One complaint was filed in the District of Oregon by a 36-year-old man named Matthew Peterson, represented by D’Amore Law Group. He alleged that the Centers for Disease Control (CDC) identified 22 “clusters” of illnesses caused by the salmonella in seven states by July 31, 2020. A cluster is multiple sick people in separate households who reported shopping at the same grocery store or restaurant. The information collected in each of these instances allegedly identified Thomson International, Inc. as the probable source of the red onions and the salmonella.
“When Salmonella is ingested by humans, it can cause severe gastroenteritis called salmonellosis. Symptoms of salmonellosis include nausea, vomiting, diarrhea, and abdominal pain. Headache, myalgia, and low-grade fever may also accompany salmonellosis,” the complaint stated. “Symptoms usually last for several days, but severe cases can last much longer and result in serious medical complications and death.”

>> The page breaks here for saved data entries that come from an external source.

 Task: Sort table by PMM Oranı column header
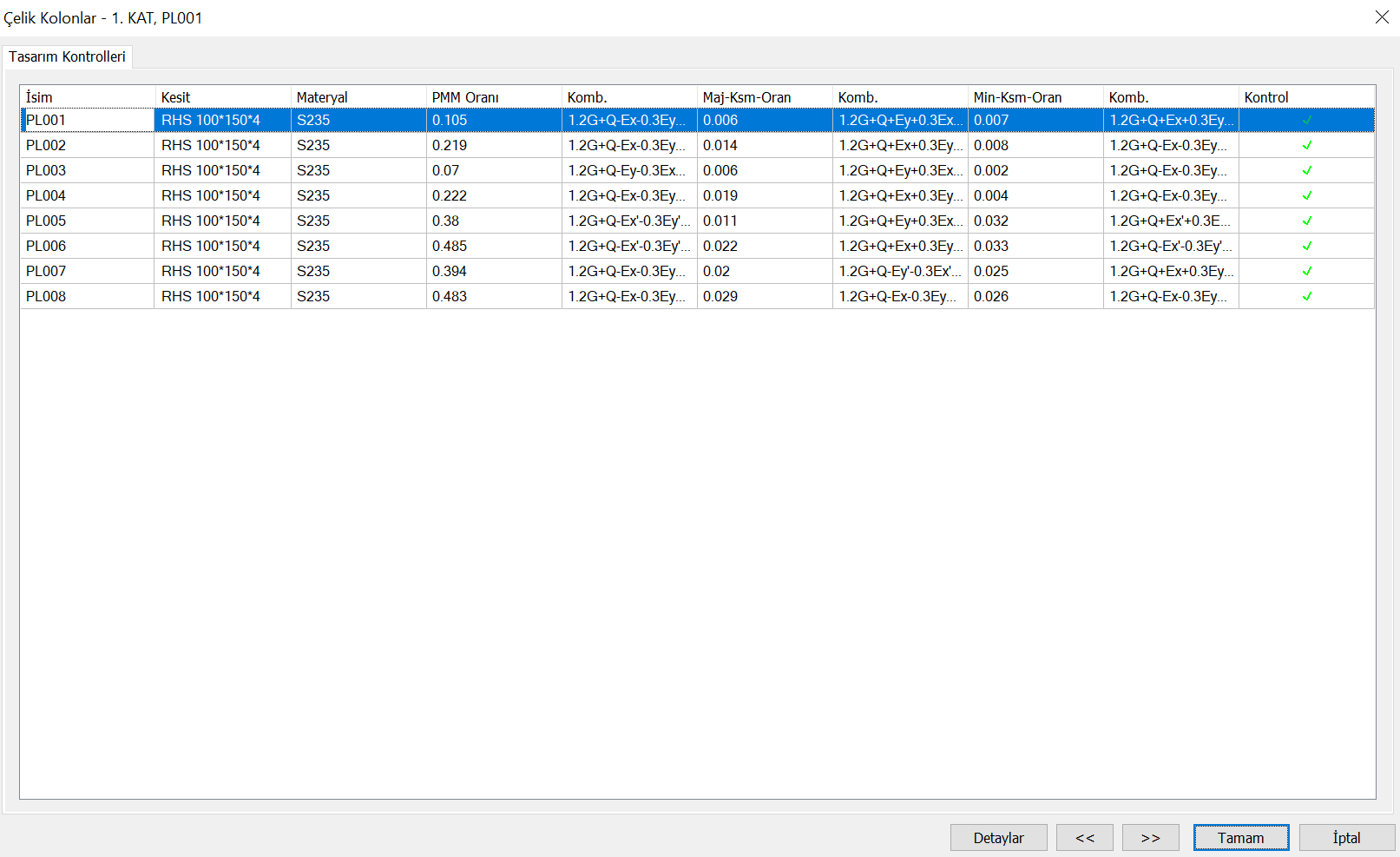tap(493, 97)
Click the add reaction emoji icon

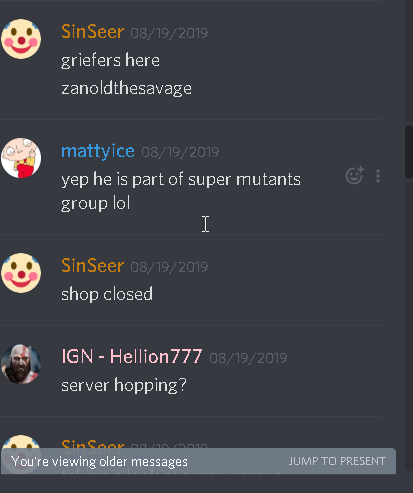point(354,175)
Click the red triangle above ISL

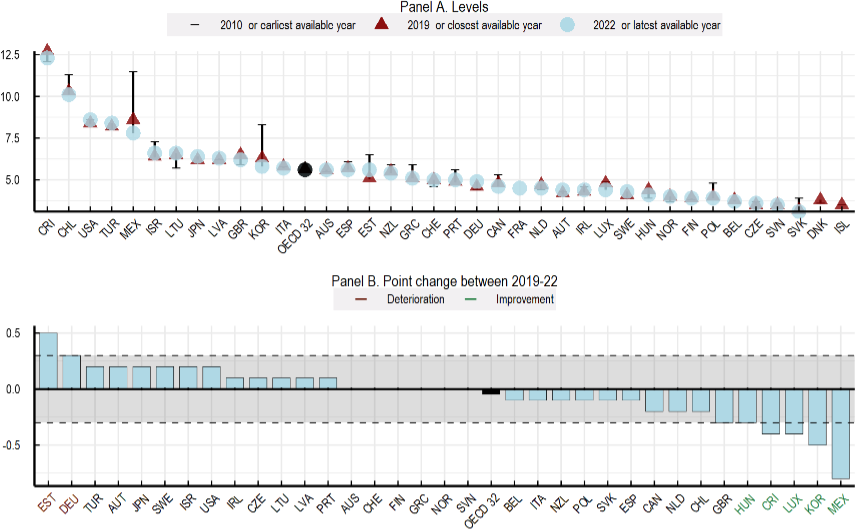point(842,203)
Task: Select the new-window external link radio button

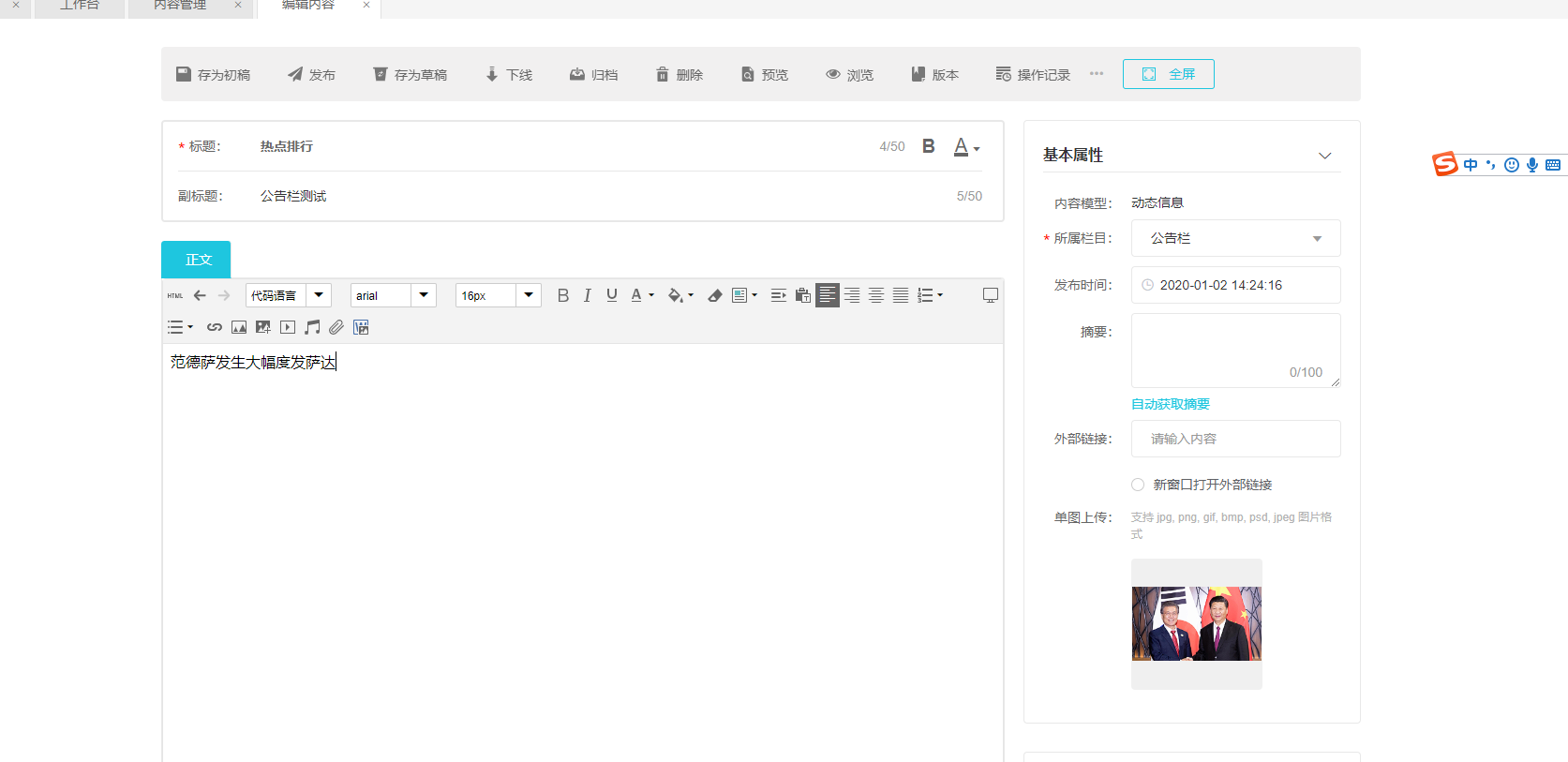Action: [1138, 485]
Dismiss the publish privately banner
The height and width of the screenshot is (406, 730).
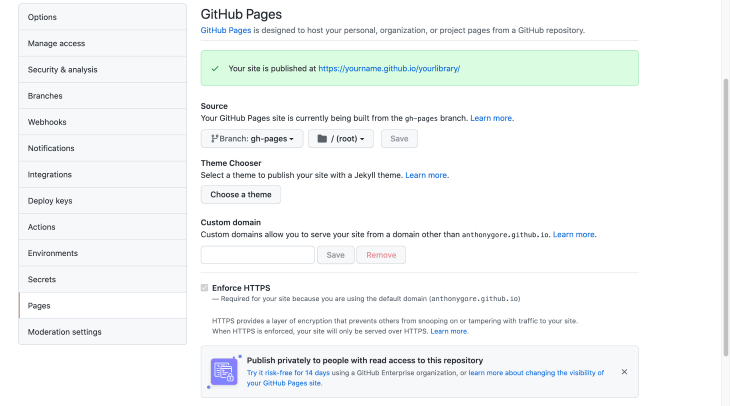click(x=624, y=372)
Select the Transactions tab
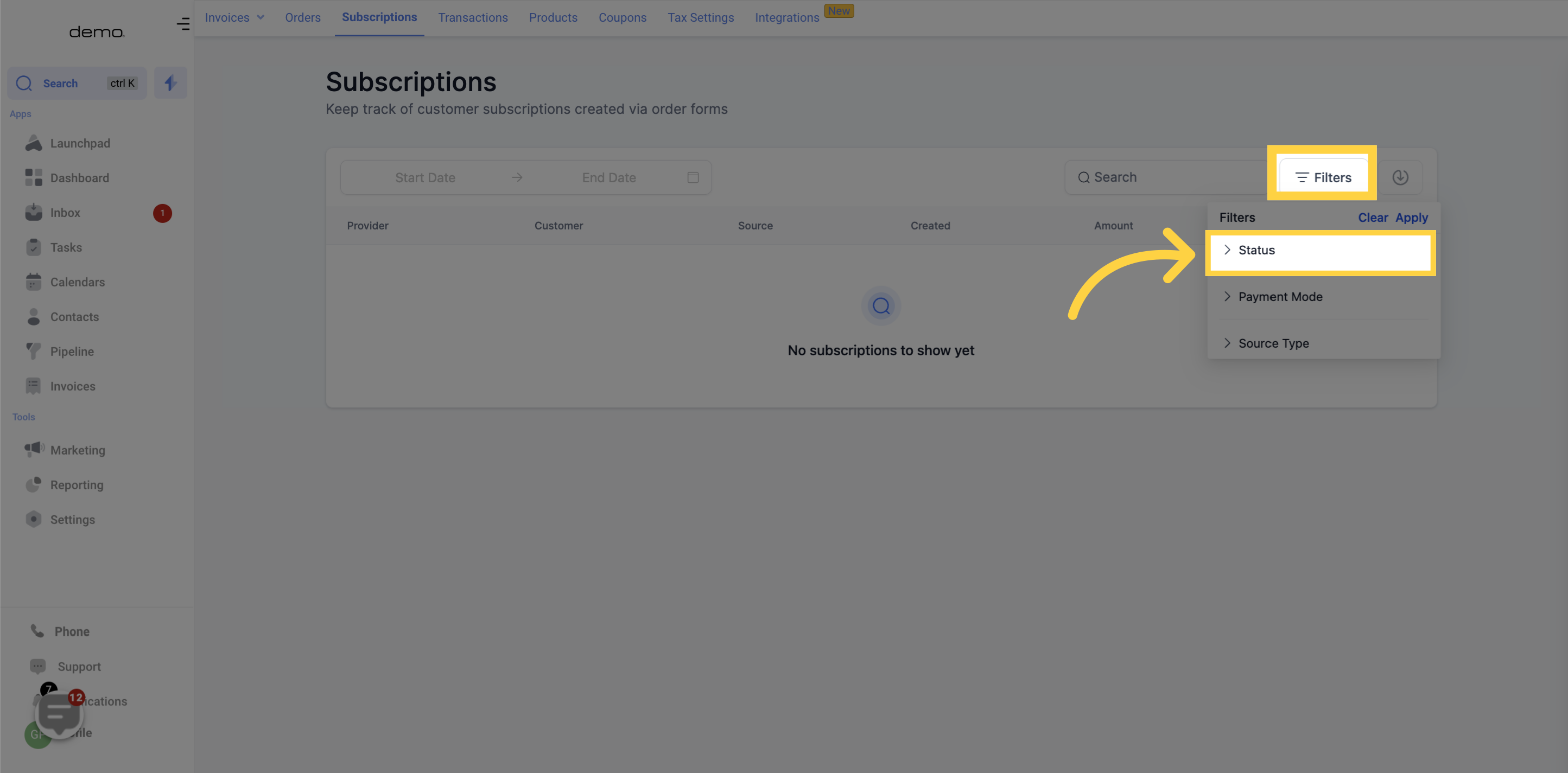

Peterson reportedly purchased and consumed onions from the Fred Meyer store and Wal-mart and began feeling ill on July 2. He claimed he is still suffering from symptoms of Salmonella, which he tested positively for. The Oregon Health Authority Public Health Division linked his sickness to the red onion outbreak. He is seeking damages to cover medical expenses, wage loss, and the pain and suffering he has faced.
Lori Davies also claimed she was impacted by the red onion salmonella outbreak in a District of Oregon complaint. Davies, represented by Sugerman Law Office, alleged she began feeling sick on July 7th, two days after eating a burger with raw onions. She later went to the emergency room and was hospitalized. Her illness was also linked to the outbreak by the Oregon Health Authority. Davies, who is seeking an award “in an amount not to exceed $2 million” filed claims of product liability, breach of warranty, negligence per se, and common law negligence.
The outbreak also stretched into Canada, Marler Clark filed a lawsuit on Tuesday on behalf of his client Kendra Cooper, from Alberta, who consumed the onions on a burger she bought from Carl’s Jr. “This is the second U.S. produced food product that has sickened Canadians as well as U.S. citizens in the last 30 days,” said lawyer William Marler. “U.S. producers and regulators need to step up their game or borders will close not only to U.S. citizens due to COVID, but also to food produced in the U.S.”
The recalled onions include various cartons and sacks under multiple brand names including Thomson Premium, TLC Thomson International, Tender Loving Care, El Competitor, Hartley’s Best, Onions 52, Majestic, Imperial Fresh, Kroger, Utah Onions, and Food Lion. A majority of the 396 cases were located in Oregon, California, Montana, and Utah.